Given records:

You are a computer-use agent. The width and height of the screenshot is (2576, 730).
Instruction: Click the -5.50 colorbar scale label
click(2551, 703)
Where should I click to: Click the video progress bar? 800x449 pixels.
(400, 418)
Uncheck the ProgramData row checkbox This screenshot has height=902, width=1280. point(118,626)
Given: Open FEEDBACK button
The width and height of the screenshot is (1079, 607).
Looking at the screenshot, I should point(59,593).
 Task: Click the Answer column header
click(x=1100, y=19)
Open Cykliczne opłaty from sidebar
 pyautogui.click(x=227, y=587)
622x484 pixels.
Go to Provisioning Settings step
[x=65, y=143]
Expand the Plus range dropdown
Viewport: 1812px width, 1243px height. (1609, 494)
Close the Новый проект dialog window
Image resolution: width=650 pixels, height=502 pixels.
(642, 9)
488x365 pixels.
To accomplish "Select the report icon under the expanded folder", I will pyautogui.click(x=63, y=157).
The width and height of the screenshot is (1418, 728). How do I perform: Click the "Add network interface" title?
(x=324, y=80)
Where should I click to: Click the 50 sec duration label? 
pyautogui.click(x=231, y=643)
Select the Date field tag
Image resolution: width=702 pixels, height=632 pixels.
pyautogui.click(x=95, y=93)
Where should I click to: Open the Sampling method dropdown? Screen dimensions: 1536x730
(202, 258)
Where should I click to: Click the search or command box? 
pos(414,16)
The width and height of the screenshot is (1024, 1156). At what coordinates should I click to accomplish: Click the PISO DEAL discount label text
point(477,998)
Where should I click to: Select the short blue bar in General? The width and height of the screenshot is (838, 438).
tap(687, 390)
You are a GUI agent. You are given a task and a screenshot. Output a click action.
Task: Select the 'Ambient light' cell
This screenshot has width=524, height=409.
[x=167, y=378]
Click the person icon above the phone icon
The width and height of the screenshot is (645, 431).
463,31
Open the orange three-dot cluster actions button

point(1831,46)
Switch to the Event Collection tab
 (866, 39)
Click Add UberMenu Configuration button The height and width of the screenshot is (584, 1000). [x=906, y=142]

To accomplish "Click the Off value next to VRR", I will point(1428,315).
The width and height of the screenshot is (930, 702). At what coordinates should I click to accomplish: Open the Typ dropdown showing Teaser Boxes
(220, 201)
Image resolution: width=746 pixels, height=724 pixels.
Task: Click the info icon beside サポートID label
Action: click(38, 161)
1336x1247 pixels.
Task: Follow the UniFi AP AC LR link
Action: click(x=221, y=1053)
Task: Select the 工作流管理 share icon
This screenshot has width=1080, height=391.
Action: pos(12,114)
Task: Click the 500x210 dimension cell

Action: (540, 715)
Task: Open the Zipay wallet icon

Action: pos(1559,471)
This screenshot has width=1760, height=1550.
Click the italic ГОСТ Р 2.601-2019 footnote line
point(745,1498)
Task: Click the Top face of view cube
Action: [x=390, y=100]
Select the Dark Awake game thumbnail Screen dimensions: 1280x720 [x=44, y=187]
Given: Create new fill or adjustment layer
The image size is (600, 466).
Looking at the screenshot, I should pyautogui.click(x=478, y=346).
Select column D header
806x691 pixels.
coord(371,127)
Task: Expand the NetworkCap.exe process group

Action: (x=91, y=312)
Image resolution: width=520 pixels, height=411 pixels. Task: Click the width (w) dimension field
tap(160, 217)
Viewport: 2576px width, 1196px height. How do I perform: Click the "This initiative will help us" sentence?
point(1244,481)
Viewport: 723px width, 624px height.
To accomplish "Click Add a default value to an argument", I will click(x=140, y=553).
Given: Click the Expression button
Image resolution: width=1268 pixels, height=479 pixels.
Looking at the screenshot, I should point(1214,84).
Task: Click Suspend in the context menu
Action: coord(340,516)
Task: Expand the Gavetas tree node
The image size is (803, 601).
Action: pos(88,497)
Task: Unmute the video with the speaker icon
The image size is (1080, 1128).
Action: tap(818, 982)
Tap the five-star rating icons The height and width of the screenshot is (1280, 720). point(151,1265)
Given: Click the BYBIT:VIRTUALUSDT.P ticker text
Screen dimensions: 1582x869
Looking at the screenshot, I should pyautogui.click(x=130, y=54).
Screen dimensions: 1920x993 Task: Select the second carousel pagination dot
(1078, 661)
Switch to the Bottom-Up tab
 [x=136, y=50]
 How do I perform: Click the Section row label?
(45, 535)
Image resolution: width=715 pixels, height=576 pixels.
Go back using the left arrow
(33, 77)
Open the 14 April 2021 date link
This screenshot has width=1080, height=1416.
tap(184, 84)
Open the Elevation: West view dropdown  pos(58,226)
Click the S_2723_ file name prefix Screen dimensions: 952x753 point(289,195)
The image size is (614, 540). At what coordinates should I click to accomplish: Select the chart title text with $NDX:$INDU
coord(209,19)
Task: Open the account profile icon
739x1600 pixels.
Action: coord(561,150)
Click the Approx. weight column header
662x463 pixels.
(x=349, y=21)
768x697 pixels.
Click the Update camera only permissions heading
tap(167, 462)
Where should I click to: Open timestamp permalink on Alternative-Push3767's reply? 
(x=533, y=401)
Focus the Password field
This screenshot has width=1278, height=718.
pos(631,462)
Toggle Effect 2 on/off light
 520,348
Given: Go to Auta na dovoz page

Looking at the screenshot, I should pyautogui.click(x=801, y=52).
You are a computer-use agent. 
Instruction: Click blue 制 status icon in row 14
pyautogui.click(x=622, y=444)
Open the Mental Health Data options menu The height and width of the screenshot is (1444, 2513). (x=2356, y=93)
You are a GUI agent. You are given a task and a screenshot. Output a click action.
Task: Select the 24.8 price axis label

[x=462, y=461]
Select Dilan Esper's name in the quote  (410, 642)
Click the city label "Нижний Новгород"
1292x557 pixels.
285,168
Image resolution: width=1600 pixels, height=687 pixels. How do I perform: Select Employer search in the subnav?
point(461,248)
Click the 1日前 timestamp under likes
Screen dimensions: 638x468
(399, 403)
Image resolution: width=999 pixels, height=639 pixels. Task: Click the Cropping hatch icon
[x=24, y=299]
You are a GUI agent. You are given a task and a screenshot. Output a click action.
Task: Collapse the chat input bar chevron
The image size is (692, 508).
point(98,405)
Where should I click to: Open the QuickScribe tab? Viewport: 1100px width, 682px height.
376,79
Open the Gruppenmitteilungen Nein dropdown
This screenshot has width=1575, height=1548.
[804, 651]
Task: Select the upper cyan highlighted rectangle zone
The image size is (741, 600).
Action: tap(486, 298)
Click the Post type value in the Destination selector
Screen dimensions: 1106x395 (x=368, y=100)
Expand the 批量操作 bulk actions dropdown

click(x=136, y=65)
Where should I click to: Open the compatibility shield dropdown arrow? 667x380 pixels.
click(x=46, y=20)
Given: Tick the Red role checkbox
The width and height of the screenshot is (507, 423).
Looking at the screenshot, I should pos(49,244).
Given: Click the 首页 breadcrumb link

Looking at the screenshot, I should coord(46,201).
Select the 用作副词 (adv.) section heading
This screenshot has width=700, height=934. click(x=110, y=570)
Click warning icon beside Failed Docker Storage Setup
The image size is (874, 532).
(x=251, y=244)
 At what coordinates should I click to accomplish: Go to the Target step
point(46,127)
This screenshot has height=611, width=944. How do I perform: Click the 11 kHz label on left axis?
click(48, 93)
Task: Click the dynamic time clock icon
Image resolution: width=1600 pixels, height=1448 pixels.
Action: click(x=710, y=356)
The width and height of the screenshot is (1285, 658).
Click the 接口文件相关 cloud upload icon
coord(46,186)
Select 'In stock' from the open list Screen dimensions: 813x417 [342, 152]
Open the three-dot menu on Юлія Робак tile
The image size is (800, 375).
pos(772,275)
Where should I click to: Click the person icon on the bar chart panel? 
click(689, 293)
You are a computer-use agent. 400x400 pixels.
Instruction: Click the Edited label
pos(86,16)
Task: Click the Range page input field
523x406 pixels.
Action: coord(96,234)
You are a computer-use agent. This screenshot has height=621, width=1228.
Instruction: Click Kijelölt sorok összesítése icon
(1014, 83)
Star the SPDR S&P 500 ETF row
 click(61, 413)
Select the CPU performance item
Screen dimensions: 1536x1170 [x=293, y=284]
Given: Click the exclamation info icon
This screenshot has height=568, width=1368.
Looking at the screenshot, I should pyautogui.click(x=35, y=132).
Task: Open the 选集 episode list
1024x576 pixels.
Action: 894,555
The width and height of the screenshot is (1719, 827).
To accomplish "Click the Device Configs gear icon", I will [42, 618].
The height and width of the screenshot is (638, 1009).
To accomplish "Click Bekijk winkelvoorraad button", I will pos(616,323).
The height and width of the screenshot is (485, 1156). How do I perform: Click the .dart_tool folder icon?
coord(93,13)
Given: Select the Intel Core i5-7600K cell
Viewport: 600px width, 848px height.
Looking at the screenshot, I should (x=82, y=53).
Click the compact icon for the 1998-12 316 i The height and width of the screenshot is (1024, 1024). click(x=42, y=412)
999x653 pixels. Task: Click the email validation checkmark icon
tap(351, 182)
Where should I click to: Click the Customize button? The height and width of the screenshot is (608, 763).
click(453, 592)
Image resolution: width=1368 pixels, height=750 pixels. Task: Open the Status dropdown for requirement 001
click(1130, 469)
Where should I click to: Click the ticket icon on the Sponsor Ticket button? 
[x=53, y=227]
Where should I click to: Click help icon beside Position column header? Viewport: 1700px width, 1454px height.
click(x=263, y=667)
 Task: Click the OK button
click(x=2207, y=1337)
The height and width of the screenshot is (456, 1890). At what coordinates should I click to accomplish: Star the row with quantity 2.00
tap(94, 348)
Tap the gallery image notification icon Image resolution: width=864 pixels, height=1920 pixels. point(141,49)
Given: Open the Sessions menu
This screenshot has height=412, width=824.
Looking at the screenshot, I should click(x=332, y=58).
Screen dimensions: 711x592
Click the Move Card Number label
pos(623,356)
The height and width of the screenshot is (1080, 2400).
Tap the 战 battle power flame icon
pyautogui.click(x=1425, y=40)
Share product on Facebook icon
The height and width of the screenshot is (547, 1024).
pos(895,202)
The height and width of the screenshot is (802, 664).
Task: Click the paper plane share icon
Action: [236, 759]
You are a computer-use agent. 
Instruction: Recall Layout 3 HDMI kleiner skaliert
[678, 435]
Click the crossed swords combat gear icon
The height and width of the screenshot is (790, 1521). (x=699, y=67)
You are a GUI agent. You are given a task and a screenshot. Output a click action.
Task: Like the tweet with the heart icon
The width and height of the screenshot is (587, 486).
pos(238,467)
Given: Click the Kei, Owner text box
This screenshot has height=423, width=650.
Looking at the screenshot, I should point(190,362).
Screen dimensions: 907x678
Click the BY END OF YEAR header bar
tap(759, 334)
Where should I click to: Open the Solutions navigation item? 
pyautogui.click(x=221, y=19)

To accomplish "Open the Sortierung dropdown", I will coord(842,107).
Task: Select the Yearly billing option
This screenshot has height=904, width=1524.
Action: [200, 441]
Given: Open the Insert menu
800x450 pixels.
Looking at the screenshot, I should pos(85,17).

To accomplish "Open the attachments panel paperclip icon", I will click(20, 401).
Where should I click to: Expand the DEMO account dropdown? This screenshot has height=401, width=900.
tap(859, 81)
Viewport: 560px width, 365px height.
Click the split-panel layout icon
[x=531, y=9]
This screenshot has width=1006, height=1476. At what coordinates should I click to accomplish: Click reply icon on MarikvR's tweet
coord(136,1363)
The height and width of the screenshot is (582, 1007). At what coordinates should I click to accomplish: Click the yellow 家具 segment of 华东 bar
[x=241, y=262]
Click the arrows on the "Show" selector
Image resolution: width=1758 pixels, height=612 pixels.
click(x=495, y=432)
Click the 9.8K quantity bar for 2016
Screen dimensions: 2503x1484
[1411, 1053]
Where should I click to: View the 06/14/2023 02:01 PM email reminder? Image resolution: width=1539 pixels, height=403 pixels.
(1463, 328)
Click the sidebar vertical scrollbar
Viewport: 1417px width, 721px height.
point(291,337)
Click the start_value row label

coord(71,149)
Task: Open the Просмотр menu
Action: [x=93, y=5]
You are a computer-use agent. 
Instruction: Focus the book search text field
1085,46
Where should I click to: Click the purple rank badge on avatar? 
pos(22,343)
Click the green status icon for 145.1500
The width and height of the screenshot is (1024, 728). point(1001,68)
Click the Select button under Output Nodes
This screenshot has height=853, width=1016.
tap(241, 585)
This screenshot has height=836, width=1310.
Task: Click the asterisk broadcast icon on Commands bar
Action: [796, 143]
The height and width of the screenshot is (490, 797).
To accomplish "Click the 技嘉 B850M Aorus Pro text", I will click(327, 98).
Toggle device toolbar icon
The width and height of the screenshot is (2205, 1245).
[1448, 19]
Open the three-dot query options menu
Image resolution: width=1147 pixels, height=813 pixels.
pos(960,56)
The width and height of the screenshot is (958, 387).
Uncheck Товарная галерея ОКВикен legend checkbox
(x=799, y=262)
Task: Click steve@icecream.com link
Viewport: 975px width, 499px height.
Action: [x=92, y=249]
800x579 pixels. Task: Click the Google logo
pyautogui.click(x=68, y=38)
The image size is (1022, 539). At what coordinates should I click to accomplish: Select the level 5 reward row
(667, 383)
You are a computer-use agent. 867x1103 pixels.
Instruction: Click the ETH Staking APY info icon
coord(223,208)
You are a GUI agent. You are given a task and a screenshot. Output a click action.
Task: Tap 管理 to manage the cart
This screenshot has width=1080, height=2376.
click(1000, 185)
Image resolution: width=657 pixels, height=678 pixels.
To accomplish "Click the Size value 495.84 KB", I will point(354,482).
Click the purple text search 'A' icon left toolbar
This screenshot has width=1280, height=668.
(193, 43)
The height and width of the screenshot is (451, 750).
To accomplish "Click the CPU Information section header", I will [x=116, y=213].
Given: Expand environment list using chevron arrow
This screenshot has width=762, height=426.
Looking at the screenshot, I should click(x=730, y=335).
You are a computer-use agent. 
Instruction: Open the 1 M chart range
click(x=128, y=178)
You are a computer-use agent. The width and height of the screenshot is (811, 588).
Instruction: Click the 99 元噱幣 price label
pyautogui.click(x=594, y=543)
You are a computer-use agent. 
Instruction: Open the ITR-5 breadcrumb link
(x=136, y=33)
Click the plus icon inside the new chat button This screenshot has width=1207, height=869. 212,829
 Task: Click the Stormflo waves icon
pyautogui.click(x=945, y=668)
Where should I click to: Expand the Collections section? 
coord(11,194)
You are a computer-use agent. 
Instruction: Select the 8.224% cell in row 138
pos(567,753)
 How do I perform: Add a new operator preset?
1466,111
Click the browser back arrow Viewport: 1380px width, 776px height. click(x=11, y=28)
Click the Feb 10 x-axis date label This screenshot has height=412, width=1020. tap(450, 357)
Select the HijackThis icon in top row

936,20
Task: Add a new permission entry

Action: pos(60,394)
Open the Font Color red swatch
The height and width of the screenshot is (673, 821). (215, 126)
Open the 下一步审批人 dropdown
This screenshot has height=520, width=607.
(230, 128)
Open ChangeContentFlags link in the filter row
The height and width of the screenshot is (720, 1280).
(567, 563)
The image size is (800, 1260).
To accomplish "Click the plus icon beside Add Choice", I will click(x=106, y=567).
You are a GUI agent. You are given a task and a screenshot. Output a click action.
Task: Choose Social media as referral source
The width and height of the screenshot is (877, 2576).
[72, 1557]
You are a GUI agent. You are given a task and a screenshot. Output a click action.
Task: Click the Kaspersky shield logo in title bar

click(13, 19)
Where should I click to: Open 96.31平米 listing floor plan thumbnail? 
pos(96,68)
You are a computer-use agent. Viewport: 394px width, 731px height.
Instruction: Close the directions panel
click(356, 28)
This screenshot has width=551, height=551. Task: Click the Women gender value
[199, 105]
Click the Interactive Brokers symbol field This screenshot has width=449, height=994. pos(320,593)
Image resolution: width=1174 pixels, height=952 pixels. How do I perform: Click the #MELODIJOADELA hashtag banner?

Task item:
In the records, find every line that has the string "chevron" and copy it.

Reply:
Task: Collapse the chat input bar chevron
Given: Expand environment list using chevron arrow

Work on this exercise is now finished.